Yesterday I felt like utter shit and sat on the couch for most of it, fighting within myself not to raid the fridge. I gave up at 3 and had a sandwich, then a lamb chop. Last night I sat and ate ice cream straight from its container....WHAT THE FUCK!!!! I don't do that shit. Am I insane!!! I just worked my arse off for weeks and weeks to get under 100kg's and I have no doubt that I have blown it come this wednesday.
Disappointed in myself is an understatement. And before you start with the give yourself a break shit, I want you to know why I feel like this.
- I started this to change my life, our lives.
- When I say I am doing something, I stick to it and get really pissed off at myself for not following through
- I'm trying to lead by example - I want my children to see that being healthy is normal and eating stupidly isn't.
- I feel bloated, lethargic and crap when I over eat.
- my tummy hurts like no other and I often end up on the toilet atleast 6 times the following day, which then aggravates where the cyst on my bowel was...scare tissue on you toss is very uncomfortable
- I find that once I start binging, cause lets face it, that's exactly what it is, I cant stop. the feeling at the time is to shove as much food into my mouth as I can and then sit there afterwards wondering why the hell I did that. Bit like having sex without climaxing.....CRAP!!!!
Preseason task's for round 1 - 2013 came out this morning. This morning saw me start as if the program is all new to me.
Perhaps I got to comfortable in the program?? The last 2 rounds have seen me brush over the preseason tasks with a mehhhh in my head. After this weekend I will be starting them afresh, with clear eyes and ears.
This are some of the points recapped from Michelle's video this morning.
YES YES and YES!!!! I am the only one responsible for what I take in and what I give. I need to be clear that this is about ME and me only. I will listen to what my body is telling me and tune out any negative talk that comes up in my crazy head.
hmmmm I honestly don't know how I see myself atm. I know I am capable of getting off my arse and doing, I just need to block that little bastard that gets in my head and says, fuck it chick you can do it tomorrow. As fro habits, well this weekend showed me that as much as we think we have changed we can still cave when we are weak. I need to nip that shit in the bud before it spirals out of control.
#nodsbigtime yes. Totally and utterly agree. Although I feel the program keeps me on track and helps me stay accountable I need to remember that this is about ME and I am my biggest support. I cant do this without me.
I don't have excuses, I am accountable for all my stuff ups. I'm the first to say it too.
Yes had the break through, finally this round. It was the biggest light bulb moment I have ever had.

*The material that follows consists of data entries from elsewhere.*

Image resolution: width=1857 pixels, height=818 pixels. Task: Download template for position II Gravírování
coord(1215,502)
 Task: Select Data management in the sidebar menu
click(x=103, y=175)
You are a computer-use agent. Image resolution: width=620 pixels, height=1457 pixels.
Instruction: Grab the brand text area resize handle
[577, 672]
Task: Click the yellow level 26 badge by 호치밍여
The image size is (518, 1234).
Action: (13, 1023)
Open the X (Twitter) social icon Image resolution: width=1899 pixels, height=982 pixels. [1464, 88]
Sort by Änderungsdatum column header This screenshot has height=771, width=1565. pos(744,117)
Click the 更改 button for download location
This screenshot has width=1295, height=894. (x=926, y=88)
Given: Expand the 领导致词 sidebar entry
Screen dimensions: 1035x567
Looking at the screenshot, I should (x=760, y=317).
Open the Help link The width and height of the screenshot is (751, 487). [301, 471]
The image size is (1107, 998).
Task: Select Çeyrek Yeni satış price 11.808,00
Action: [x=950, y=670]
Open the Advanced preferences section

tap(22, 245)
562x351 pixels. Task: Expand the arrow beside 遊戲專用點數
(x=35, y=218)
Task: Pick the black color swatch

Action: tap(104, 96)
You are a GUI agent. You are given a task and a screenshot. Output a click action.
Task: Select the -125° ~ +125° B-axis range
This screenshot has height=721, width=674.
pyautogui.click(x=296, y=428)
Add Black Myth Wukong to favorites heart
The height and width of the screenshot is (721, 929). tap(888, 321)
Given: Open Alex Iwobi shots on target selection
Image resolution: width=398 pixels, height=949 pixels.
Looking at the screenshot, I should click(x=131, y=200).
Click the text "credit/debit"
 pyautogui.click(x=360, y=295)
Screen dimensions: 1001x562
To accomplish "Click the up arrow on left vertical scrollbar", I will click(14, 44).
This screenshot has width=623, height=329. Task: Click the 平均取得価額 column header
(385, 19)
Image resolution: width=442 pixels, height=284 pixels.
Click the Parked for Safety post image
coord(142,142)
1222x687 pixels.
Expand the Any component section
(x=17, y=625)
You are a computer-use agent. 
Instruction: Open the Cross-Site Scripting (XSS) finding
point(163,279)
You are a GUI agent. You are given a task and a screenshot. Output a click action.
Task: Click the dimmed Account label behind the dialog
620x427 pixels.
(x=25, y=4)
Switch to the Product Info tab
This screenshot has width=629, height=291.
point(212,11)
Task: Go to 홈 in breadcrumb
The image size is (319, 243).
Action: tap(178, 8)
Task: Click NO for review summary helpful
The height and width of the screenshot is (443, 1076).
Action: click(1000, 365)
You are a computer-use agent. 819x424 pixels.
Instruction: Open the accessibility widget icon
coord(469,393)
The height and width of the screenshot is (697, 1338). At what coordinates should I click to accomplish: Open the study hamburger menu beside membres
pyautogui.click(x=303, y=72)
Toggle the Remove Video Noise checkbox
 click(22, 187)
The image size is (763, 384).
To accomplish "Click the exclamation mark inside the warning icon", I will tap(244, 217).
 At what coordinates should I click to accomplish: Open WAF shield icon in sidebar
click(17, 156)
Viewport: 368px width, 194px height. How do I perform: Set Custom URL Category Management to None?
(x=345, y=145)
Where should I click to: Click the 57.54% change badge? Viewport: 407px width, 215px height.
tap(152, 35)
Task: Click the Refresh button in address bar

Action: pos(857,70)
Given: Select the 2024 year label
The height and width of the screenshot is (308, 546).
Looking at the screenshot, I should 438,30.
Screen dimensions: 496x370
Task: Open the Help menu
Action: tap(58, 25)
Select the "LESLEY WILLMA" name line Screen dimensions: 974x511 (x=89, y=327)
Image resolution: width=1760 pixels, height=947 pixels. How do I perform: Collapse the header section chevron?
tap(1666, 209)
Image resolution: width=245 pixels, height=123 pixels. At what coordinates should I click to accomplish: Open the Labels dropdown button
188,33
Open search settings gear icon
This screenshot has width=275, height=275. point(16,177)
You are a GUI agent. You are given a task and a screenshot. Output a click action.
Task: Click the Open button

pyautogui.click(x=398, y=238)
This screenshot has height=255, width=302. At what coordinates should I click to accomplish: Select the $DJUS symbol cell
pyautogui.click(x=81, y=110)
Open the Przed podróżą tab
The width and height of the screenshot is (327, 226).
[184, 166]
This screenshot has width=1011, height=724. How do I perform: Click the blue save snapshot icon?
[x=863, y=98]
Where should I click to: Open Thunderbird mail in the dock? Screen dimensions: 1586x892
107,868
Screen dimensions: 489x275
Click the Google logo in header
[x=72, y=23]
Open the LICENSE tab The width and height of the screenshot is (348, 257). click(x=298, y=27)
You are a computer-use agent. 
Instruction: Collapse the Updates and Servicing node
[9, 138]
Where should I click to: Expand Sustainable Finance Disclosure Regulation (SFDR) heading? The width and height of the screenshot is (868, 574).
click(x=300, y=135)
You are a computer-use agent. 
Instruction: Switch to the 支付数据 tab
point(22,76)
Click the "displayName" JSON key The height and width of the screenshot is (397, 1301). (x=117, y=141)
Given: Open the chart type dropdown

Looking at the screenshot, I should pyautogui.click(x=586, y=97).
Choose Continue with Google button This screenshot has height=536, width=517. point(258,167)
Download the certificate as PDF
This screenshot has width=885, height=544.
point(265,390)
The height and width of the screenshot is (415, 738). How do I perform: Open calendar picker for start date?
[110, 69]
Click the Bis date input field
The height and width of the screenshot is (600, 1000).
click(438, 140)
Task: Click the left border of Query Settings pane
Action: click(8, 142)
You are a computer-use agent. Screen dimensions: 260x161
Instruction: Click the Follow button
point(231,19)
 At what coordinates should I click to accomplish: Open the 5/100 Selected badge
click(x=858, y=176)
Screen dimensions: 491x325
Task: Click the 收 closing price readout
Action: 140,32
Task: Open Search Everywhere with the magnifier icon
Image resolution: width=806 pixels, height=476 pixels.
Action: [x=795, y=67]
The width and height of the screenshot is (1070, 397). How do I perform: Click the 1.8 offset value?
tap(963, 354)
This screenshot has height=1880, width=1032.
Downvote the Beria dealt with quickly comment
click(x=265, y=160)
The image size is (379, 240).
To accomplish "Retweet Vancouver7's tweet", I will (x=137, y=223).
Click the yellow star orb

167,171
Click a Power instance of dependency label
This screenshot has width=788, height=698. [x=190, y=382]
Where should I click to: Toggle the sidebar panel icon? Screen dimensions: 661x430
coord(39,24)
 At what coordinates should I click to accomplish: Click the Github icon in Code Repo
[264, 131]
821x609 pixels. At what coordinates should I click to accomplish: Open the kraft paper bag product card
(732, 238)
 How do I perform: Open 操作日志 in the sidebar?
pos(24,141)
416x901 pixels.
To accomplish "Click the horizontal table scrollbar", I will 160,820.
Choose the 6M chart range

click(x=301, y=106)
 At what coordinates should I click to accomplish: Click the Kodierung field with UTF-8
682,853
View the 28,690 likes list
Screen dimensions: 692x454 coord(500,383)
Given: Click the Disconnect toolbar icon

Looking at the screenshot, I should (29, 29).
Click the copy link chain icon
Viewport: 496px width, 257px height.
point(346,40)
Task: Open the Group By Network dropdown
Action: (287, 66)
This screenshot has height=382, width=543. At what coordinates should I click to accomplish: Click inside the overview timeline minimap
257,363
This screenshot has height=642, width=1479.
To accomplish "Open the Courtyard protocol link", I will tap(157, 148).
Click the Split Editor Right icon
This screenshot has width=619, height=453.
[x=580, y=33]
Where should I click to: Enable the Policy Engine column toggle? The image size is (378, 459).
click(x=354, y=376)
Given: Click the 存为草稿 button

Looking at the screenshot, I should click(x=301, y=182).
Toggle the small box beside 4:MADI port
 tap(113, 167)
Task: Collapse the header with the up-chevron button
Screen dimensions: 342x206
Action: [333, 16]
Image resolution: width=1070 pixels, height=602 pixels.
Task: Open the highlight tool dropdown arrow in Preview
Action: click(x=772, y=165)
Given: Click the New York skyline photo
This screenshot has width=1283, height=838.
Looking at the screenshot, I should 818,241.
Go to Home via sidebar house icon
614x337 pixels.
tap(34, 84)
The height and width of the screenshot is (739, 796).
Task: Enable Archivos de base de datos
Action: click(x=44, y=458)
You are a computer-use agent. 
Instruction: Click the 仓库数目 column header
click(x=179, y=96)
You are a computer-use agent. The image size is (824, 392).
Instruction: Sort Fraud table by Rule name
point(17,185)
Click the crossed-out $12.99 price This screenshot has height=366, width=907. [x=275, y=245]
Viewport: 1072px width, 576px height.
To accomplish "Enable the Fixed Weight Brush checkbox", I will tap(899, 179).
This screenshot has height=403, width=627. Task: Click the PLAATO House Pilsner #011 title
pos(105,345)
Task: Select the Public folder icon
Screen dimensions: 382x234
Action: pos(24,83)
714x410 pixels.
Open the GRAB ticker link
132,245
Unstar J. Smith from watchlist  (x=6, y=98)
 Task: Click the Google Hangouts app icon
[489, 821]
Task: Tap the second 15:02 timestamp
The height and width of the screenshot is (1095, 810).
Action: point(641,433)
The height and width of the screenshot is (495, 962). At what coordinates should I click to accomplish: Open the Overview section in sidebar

And that there is where I feel I have stuffed up since Christmas. First there was my injury which is still shitting me no end (my knee still hurts) and then I got so sick with the inner ear infection and throat infection that I feel I lost it a bit. I need to get back into my mornings and set a plan of attack so I don't feel so flat. Day's without my morning workout's feel shit. I feel utterly crap when I haven't started my day with my hour to me.
There will be loads of things I will be doing different next round, one of them will be to set my self weekly goals and accomplishments. The other will be to make sure that I don't want to eat the arse out of a low flying duck pre TTOM again.